Location data for words and elements
— BEGIN —

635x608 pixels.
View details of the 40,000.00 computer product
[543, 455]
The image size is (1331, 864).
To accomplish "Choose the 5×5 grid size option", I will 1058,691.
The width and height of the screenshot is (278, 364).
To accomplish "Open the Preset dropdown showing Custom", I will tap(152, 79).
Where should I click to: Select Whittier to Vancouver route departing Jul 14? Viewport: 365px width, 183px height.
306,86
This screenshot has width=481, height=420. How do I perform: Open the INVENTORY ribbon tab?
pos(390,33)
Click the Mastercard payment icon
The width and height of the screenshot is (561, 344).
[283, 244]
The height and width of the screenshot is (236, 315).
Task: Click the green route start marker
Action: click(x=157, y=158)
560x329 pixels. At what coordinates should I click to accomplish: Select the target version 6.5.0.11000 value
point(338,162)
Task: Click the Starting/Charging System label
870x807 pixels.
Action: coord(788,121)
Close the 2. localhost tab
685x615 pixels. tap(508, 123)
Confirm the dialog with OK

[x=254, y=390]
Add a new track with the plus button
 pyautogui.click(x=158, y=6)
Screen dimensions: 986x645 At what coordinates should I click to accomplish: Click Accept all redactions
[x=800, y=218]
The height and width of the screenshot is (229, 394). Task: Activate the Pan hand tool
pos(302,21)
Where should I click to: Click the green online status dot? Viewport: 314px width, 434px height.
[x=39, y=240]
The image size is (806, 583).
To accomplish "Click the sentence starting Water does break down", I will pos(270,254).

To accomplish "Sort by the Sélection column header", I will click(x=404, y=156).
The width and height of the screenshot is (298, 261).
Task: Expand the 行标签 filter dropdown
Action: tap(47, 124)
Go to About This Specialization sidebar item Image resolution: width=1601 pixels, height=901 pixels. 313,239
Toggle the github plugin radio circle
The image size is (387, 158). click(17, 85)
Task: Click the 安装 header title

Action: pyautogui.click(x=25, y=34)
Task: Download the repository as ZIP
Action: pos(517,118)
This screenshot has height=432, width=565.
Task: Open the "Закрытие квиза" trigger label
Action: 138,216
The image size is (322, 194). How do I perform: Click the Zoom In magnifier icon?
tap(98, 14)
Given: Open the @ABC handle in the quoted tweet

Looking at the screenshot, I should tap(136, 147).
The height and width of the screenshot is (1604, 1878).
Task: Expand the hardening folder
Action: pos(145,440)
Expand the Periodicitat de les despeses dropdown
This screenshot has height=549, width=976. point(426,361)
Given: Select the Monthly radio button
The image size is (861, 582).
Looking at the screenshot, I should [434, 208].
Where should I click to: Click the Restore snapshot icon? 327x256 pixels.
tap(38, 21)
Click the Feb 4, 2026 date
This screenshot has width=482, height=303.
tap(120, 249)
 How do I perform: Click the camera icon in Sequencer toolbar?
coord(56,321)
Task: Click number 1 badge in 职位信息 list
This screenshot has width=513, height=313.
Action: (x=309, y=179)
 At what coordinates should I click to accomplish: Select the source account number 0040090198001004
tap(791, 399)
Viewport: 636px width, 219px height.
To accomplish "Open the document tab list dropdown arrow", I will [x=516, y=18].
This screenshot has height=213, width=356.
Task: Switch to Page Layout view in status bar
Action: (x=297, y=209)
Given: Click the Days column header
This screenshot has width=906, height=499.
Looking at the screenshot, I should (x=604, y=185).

— END —

#### STATED PROBLEM
Present every line of the records above as a Markdown table with the columns Row and Line, numbering each line in Row and omitting blank lines.

#### EXERCISE OUTPUT
| Row | Line |
|---|---|
| 1 | 635x608 pixels. |
| 2 | View details of the 40,000.00 computer product |
| 3 | [543, 455] |
| 4 | The image size is (1331, 864). |
| 5 | To accomplish "Choose the 5×5 grid size option", I will 1058,691. |
| 6 | The width and height of the screenshot is (278, 364). |
| 7 | To accomplish "Open the Preset dropdown showing Custom", I will tap(152, 79). |
| 8 | Where should I click to: Select Whittier to Vancouver route departing Jul 14? Viewport: 365px width, 183px height. |
| 9 | 306,86 |
| 10 | This screenshot has width=481, height=420. How do I perform: Open the INVENTORY ribbon tab? |
| 11 | pos(390,33) |
| 12 | Click the Mastercard payment icon |
| 13 | The width and height of the screenshot is (561, 344). |
| 14 | [283, 244] |
| 15 | The height and width of the screenshot is (236, 315). |
| 16 | Task: Click the green route start marker |
| 17 | Action: click(x=157, y=158) |
| 18 | 560x329 pixels. At what coordinates should I click to accomplish: Select the target version 6.5.0.11000 value |
| 19 | point(338,162) |
| 20 | Task: Click the Starting/Charging System label |
| 21 | 870x807 pixels. |
| 22 | Action: coord(788,121) |
| 23 | Close the 2. localhost tab |
| 24 | 685x615 pixels. tap(508, 123) |
| 25 | Confirm the dialog with OK |
| 26 | [x=254, y=390] |
| 27 | Add a new track with the plus button |
| 28 |  pyautogui.click(x=158, y=6) |
| 29 | Screen dimensions: 986x645 At what coordinates should I click to accomplish: Click Accept all redactions |
| 30 | [x=800, y=218] |
| 31 | The height and width of the screenshot is (229, 394). Task: Activate the Pan hand tool |
| 32 | pos(302,21) |
| 33 | Where should I click to: Click the green online status dot? Viewport: 314px width, 434px height. |
| 34 | [x=39, y=240] |
| 35 | The image size is (806, 583). |
| 36 | To accomplish "Click the sentence starting Water does break down", I will pos(270,254). |
| 37 | To accomplish "Sort by the Sélection column header", I will click(x=404, y=156). |
| 38 | The width and height of the screenshot is (298, 261). |
| 39 | Task: Expand the 行标签 filter dropdown |
| 40 | Action: tap(47, 124) |
| 41 | Go to About This Specialization sidebar item Image resolution: width=1601 pixels, height=901 pixels. 313,239 |
| 42 | Toggle the github plugin radio circle |
| 43 | The image size is (387, 158). click(17, 85) |
| 44 | Task: Click the 安装 header title |
| 45 | Action: pyautogui.click(x=25, y=34) |
| 46 | Task: Download the repository as ZIP |
| 47 | Action: pos(517,118) |
| 48 | This screenshot has height=432, width=565. |
| 49 | Task: Open the "Закрытие квиза" trigger label |
| 50 | Action: 138,216 |
| 51 | The image size is (322, 194). How do I perform: Click the Zoom In magnifier icon? |
| 52 | tap(98, 14) |
| 53 | Given: Open the @ABC handle in the quoted tweet |
| 54 | Looking at the screenshot, I should tap(136, 147). |
| 55 | The height and width of the screenshot is (1604, 1878). |
| 56 | Task: Expand the hardening folder |
| 57 | Action: pos(145,440) |
| 58 | Expand the Periodicitat de les despeses dropdown |
| 59 | This screenshot has height=549, width=976. point(426,361) |
| 60 | Given: Select the Monthly radio button |
| 61 | The image size is (861, 582). |
| 62 | Looking at the screenshot, I should [434, 208]. |
| 63 | Where should I click to: Click the Restore snapshot icon? 327x256 pixels. |
| 64 | tap(38, 21) |
| 65 | Click the Feb 4, 2026 date |
| 66 | This screenshot has width=482, height=303. |
| 67 | tap(120, 249) |
| 68 |  How do I perform: Click the camera icon in Sequencer toolbar? |
| 69 | coord(56,321) |
| 70 | Task: Click number 1 badge in 职位信息 list |
| 71 | This screenshot has width=513, height=313. |
| 72 | Action: (x=309, y=179) |
| 73 |  At what coordinates should I click to accomplish: Select the source account number 0040090198001004 |
| 74 | tap(791, 399) |
| 75 | Viewport: 636px width, 219px height. |
| 76 | To accomplish "Open the document tab list dropdown arrow", I will [x=516, y=18]. |
| 77 | This screenshot has height=213, width=356. |
| 78 | Task: Switch to Page Layout view in status bar |
| 79 | Action: (x=297, y=209) |
| 80 | Given: Click the Days column header |
| 81 | This screenshot has width=906, height=499. |
| 82 | Looking at the screenshot, I should (x=604, y=185). |